2 pm Sunday, Dec. 4—Portland Spirit Cinnamon Bear Cruise

Cinnamon Bear, an obscure holiday icon that once lived in Portland's Meier & Frank store, now resides in a psychedelic world aboard the Portland Spirit, surrounded by grinning elves, sexy pink fairies and Captain Taffy the Pirate King, whose friendliness is tested if you take too long snapping a picture. Snapshots are taken of the Bear with all the children on board, and more than 200 people are on the cruise. Oops—missed my photo op while on the ship's deck drinking bourbon. After a bit of coaxing, the ship's authority, Raggedy Ann, relents and the Bear reemerges just for me (just like my dreams). I jump on his lap while salivating children gather round. They are told to stand back, but I invite them up with me for the photo, which dramatically extends my lap time. Cinnamon Bear is not nearly as soft as he looks, but his patience with a 200-pound man atop his knee is infinite.
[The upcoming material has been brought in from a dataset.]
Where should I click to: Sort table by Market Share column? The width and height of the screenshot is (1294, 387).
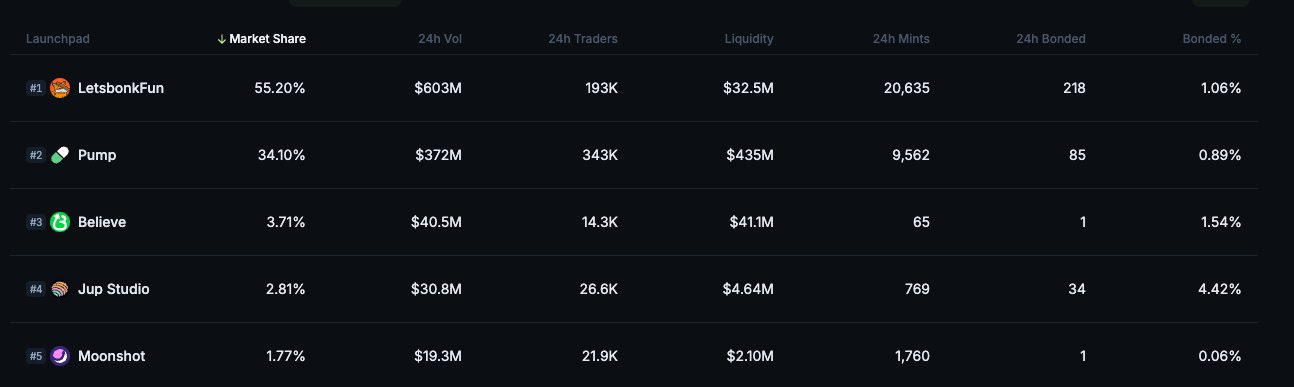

Price: $24, river cruise, holiday nibbles and photo ($18 for kids 1-12).

Special Talent: Hypnotizing hordes of children.

Believability Factor: About as believable as a Disneyland character.

7 pm Tuesday, Dec. 6Lloyd Center

Santa sees all, and omniscience of that magnitude is scary when you're three feet away from the fat man. The kid before me knew it, and he freaked out. Santa tells me I'm a "good big boy," when he sees me sharing candy. He gives me a sucker. He's a jolly one for a slow night, especially given that he's Lloyd Center's only Santa, working all day seven days a week. His breath is pepperminterrific. He urges me onto his lap, even managing a slight knee bounce under my heavy frame.

Price: $12.99 with 5-by-7 photo.

Special Talent: Real beard, radar-like perception of naughty and nice.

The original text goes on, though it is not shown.